What all this indicates to me is that despite the overwhelming push by the politicos to test, test, test, there are risk takers in education that are continuing the effort to move education forward. People like Megan Palevich of Chester, PA using voice thread in her classrooms (http://goo.gl/7Vxo8). Or, Southfield Christian School in Michigan putting iPads in the hands of their teachers to enhance instruction (http://goo.gl/sD0PP), or the Bethlehem Central School District in Delmar, NY that gave all of the administrators and supervisors iPads to enhance their work in evaluating and coaching faculty.
There are many adventurous people in education, and sometimes the most daring and risk taking individuals are the teachers in a classroom that have the best interests and desires for their children to be prepared for the future. So what can school leaders do to encourage teachers to be risk takers:
1) Unleash a vision of curiosity.
A principal or supervisor must announce a vision to be risk takers. They must take a stand on not being fearful of the political edicts that compartmentalize teaching into a cubicle of isolated learning. They should be encouraging and supporting teachers to venture from these cubicles of isolation.
2) Make professional development accessible to all faculty.
Regardless of the economic times and lack of budgeted funds, teachers need professional development. They need to connect with ideas and people that have unleashed their curiosity to turn students on to learning.

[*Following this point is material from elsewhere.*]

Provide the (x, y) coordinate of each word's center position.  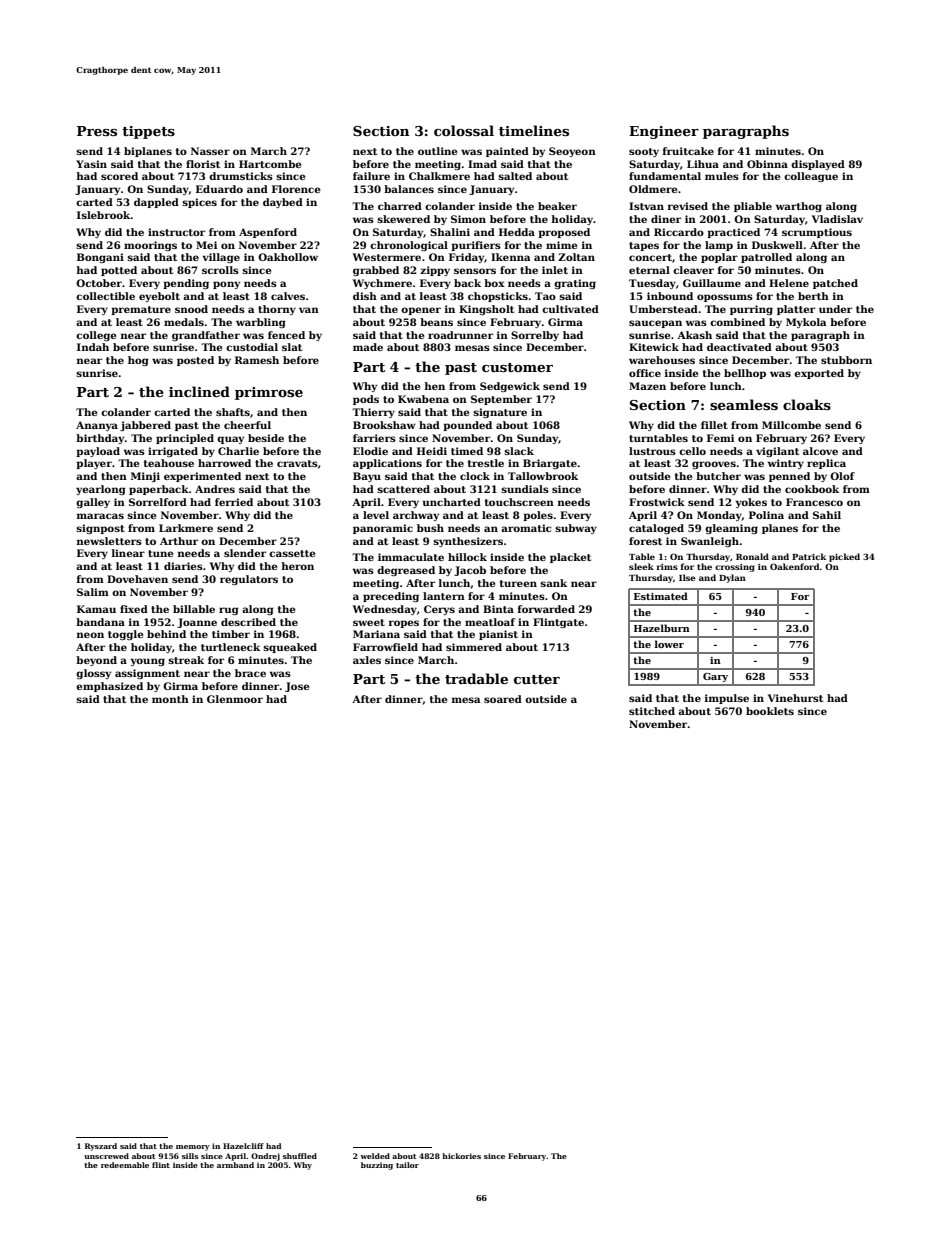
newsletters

3) Connect your faculty to the global network of other teachers.
When teachers learn to be connected to the global educators network they are more open to learning, attempting and trying new things.
4) Lastly, be bold and willing to make a difference.
Here's hoping a new school year will bring about new thoughts about 21st Century School Leadership. And as Henry Kissinger reminds us, bring people to a new level of experiences and opportunities by your inspired leadership.